Son demi-siècle d’activité lui donne l’occasion d’organiser plusieurs événements cette année et de se dévoiler au grand public. Tour d’horizon avec René Longet, son président.

Vous dites que ces cinquante ans sont l’occasion de fêter un mode de gouvernance qui est toujours d’actualité, lequel?

René Longet: La FGC est un triple partenariat, entre les associations membres et leurs partenaires de terrain, entre les associations elles-mêmes pour former la fédération et mutualiser questionnements et compétences, et entre celle-ci et les trois niveaux des collectivités publiques: canton, communes et Confédération, qui ensemble nous accordent un budget annuel de 10 millions de francs.
Les pouvoirs publics nous confient une partie de leur portefeuille dédié à la coopération sachant qu’ils peuvent compter sur notre expertise pour assurer la qualité des projets. En particulier grâce à une cinquantaine d’experts bénévoles. Lorsque j’étais magistrat de la Ville d’Onex, j’étais très heureux de pouvoir compter sur la FGC. Confier des tâches ainsi à la vie associative est à la fois participatif, démocratique, efficace et dans une excellente relation coût-bénéfice.
Ce qui a été mis en place en 1966 était moderne à l’époque et le demeure; avec le partenariat public-privé et les contrats de prestations, on n’a rien inventé, mais formalisé une approche empirique qui met en musique le principe de subsidiarité.

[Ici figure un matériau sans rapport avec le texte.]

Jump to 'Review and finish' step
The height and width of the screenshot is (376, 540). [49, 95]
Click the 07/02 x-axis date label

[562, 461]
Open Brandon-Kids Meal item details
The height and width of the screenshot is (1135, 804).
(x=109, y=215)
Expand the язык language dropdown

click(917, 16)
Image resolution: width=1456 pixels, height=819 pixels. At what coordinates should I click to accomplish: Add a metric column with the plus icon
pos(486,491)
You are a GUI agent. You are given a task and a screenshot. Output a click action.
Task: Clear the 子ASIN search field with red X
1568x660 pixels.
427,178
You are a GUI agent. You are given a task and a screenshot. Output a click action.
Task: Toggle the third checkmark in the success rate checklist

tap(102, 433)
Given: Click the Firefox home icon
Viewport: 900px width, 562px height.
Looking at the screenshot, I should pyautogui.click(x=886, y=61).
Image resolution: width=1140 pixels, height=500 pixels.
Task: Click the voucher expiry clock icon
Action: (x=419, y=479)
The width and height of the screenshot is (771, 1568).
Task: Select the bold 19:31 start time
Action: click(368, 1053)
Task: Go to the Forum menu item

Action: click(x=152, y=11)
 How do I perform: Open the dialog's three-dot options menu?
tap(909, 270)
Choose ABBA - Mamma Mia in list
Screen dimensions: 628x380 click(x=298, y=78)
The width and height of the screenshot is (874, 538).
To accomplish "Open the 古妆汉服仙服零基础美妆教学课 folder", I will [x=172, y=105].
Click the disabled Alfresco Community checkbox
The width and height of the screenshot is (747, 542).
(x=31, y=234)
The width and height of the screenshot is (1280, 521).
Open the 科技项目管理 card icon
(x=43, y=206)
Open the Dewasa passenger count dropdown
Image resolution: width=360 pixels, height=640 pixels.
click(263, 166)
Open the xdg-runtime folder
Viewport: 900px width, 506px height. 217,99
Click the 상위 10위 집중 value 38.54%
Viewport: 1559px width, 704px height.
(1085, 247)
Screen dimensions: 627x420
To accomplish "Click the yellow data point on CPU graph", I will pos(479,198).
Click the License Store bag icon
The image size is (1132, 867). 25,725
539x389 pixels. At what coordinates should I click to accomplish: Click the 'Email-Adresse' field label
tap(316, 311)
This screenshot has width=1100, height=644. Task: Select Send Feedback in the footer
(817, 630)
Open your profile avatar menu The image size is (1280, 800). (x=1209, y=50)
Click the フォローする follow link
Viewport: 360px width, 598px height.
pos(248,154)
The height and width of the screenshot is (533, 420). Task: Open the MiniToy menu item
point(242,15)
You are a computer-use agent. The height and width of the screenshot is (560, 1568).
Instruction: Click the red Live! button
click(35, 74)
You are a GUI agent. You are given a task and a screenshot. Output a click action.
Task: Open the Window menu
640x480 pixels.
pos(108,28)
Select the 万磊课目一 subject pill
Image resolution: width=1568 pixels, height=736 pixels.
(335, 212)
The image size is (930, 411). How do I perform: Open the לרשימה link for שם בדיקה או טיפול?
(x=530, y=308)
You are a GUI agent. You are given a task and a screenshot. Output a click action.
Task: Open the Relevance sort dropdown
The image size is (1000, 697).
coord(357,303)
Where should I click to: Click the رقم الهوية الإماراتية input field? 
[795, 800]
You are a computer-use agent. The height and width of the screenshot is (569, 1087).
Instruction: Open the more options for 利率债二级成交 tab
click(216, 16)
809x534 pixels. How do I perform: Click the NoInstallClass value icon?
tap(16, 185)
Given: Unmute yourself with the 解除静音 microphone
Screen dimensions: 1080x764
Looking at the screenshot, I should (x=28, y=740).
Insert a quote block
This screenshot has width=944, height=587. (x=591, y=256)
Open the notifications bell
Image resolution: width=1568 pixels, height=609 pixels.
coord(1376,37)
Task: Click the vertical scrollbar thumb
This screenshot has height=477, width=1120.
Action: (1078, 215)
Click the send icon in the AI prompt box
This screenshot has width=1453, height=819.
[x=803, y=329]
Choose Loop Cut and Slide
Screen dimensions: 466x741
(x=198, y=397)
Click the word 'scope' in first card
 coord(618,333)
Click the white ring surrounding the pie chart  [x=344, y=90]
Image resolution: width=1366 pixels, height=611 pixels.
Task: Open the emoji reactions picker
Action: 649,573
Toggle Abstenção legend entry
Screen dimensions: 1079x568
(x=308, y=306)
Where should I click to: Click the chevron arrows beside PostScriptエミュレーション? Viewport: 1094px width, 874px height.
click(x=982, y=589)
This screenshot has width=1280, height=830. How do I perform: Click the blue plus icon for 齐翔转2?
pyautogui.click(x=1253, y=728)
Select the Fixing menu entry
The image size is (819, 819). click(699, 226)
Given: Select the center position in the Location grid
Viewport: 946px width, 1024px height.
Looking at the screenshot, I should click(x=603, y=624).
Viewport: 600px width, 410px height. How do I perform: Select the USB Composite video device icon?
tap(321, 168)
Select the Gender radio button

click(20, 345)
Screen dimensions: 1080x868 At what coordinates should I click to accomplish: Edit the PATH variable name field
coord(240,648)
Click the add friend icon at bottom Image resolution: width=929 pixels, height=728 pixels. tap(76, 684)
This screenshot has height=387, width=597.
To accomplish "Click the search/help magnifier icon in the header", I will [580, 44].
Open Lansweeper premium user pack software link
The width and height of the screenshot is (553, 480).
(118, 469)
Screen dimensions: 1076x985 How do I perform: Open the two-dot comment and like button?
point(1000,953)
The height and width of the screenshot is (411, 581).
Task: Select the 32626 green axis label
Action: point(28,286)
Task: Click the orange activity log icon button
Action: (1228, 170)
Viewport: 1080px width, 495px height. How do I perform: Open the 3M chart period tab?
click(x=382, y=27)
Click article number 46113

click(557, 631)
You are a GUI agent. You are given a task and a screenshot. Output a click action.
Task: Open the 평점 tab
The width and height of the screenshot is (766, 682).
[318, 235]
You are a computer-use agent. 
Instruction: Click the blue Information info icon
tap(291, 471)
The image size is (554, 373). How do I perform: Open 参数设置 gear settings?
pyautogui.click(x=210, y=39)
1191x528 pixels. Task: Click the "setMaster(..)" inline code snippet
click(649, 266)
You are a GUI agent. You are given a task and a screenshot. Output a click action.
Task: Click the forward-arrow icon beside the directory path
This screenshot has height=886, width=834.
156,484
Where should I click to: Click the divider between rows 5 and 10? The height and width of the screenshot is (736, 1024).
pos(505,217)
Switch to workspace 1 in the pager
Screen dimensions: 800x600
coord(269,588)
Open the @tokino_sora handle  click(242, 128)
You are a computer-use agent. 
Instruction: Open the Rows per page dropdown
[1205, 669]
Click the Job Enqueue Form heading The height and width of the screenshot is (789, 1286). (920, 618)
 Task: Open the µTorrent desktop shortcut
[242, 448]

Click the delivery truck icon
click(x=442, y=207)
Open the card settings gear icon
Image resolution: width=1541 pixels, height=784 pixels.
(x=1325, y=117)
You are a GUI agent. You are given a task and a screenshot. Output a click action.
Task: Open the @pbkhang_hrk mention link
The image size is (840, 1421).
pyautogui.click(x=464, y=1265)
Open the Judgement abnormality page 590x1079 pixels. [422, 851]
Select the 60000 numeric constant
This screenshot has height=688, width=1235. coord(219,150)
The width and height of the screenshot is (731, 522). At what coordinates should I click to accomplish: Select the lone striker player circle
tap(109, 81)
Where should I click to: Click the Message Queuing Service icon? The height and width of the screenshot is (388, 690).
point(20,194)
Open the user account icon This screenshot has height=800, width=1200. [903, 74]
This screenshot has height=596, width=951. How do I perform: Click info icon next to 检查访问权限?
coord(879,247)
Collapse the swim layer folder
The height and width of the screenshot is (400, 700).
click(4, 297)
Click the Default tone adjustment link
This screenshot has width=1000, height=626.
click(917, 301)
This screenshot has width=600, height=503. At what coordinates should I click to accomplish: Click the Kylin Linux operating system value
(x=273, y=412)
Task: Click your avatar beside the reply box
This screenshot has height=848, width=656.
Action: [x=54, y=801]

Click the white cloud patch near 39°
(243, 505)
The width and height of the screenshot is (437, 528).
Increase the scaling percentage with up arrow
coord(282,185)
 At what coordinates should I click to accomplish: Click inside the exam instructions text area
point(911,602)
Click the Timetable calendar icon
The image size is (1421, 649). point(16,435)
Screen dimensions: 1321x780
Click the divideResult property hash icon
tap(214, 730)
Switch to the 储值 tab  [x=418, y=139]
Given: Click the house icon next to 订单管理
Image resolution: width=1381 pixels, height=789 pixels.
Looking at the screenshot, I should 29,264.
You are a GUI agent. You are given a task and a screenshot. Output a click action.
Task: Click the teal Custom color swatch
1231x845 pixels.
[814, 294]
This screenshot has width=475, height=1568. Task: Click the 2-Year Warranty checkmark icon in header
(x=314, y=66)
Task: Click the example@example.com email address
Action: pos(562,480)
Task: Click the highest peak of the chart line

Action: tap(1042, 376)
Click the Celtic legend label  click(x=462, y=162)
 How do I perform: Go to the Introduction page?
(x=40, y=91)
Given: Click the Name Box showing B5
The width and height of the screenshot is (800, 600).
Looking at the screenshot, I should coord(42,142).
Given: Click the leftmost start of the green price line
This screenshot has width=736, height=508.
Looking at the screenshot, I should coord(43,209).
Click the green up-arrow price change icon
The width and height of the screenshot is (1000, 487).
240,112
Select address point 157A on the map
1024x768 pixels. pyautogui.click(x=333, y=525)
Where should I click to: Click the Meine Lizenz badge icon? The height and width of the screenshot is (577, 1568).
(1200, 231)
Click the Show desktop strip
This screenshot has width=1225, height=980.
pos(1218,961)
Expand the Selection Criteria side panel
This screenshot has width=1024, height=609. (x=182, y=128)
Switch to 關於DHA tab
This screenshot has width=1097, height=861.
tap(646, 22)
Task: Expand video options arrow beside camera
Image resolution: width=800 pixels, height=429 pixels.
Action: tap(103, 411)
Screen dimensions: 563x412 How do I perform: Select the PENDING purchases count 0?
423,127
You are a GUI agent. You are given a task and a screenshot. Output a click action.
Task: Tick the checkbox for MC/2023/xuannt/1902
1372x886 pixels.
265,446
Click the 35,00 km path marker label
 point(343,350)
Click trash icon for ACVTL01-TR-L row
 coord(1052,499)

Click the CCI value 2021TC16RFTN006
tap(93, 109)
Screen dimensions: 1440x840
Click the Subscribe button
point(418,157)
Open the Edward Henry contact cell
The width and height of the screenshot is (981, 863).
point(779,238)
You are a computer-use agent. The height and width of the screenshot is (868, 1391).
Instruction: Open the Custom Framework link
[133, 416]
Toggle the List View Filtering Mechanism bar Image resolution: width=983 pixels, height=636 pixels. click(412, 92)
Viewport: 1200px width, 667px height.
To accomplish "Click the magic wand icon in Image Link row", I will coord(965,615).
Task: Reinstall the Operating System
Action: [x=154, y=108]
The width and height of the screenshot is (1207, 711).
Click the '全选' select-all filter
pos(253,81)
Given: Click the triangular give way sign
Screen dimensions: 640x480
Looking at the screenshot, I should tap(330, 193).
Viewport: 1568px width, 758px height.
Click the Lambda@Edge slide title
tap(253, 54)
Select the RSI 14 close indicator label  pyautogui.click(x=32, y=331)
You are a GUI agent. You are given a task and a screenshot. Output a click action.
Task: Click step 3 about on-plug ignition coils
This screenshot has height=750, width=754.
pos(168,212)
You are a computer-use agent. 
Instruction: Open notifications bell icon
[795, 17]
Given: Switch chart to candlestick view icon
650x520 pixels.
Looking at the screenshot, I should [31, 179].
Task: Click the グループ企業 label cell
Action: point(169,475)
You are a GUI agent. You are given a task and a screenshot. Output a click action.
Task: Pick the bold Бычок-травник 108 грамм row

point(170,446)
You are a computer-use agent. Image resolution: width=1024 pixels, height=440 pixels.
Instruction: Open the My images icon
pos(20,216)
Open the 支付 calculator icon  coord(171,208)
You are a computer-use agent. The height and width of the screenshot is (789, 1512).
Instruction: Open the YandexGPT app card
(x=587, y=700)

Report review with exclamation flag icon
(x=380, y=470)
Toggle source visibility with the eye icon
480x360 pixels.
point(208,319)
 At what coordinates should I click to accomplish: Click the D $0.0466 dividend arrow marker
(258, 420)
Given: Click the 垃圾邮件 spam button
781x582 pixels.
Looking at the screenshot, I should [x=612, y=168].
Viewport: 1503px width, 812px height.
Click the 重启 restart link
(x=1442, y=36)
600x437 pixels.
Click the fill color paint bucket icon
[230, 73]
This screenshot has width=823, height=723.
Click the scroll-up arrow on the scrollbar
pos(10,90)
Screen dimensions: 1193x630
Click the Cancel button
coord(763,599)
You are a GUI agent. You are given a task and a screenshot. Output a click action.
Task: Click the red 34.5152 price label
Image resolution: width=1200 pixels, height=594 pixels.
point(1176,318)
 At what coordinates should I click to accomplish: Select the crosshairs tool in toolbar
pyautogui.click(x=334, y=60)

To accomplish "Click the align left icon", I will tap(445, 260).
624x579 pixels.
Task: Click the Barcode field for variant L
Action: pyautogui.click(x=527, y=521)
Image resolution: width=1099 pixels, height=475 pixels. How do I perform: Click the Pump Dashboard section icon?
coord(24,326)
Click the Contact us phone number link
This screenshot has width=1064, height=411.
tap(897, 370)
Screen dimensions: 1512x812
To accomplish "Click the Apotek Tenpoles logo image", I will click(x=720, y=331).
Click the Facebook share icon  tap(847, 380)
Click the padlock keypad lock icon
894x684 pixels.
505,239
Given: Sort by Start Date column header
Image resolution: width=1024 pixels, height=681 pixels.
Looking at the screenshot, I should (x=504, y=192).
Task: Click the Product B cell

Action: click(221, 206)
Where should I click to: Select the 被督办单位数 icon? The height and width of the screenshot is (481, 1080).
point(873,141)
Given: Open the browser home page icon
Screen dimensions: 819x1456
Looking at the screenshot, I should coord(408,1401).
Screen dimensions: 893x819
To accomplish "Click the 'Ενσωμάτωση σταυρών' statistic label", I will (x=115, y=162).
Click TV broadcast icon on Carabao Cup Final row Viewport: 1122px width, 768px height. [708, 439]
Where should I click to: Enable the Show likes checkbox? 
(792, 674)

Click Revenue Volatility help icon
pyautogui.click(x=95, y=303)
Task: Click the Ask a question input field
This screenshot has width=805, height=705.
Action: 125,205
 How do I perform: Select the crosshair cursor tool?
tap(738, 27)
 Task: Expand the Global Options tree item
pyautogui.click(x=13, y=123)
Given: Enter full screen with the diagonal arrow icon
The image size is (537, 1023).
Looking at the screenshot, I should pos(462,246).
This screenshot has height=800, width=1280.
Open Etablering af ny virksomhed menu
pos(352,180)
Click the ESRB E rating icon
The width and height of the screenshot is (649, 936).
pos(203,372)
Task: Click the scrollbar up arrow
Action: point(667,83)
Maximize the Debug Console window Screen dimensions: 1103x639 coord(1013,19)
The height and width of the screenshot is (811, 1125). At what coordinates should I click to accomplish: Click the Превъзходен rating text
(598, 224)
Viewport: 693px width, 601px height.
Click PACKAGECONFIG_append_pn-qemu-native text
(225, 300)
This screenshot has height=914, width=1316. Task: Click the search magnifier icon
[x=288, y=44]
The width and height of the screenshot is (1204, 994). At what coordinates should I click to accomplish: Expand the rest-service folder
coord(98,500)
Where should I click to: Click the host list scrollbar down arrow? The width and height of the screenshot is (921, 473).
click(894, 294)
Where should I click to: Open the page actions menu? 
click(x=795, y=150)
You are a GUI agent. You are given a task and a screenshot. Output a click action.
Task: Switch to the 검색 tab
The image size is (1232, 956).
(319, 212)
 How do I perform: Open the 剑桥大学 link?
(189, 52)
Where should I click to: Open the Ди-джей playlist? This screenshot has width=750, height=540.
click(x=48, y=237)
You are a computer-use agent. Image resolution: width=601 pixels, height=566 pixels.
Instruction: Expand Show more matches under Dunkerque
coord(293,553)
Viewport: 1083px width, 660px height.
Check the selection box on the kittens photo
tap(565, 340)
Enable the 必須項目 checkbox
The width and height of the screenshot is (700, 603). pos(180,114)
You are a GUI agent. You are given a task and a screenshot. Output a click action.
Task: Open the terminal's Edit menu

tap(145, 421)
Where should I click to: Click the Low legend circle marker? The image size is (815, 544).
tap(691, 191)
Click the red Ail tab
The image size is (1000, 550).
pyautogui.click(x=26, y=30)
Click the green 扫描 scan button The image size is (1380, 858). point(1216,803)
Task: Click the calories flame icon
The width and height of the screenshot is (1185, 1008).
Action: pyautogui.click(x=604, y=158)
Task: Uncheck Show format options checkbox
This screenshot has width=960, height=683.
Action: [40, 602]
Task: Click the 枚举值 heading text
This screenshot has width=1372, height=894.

Vous avez choisi le thème de l’engagement comme fil rouge de cette année de commémoration, pourquoi?
Face à un monde qui marche sur la tête et à l’inadéquation flagrante entre moyens et besoins, la volonté d’engagement est là. A travers nos associations membres qui offrent de multiples occasions d’implication, en se joignant à d’autres, on peut passer du statut de spectateur à celui d’acteur.
Le travail des associations est très diversifié. La plupart développent des projets de coopération avec des partenaires au Sud, mais d’autres, comme la Déclaration de Berne ou le CETIM, font un travail de sensibilisation, d’analyse et de présence publique en Suisse. Toute expertise et toute bonne volonté sont les bienvenues dans une association: tenir des stands, organiser des fêtes, s’occuper de recherche de fonds, écrire, faire du théâtre, faire des photos, contribuer aux projets sur le terrain. Notre site internet recense tous les projets financés à travers nous et cela permet de se faire une excellente idée à la fois de ce qui a été réalisé et de ce qui est en cours.

Dans le cadre jubilé, vous présentez une pièce de théâtre jouée par des jeunes…
Oui, c’est le résultat d’un mandat proposé l’été dernier à la compagnie Acrylique junior, des jeunes acteurs très motivés et déjà très professionnels. Il en est résulté la pièce Dans la peau du monde1, dont la première aura lieu jeudi, écrite et mise en scène par Nathalie Jaggi et Evelyne Castellino et qui nous offre le regard de jeunes sur cette planète comptant tant d’inégalités et d’injustices.
D’ailleurs, à l’avenir, nous investirons davantage le créneau culturel, et nous adresserons plus aux jeunes. Ce sont eux qui hériteront du monde et ils n’auront pas trop de leur énergie, de leur créativité et de leur enthousiasme pour s’y retrouver. J’encourage les jeunes à consulter le site de la FGC, voir quelles associations les interpellent, puis de les contacter pour «mettre le monde en mouvement» – le slogan de notre cinquantenaire.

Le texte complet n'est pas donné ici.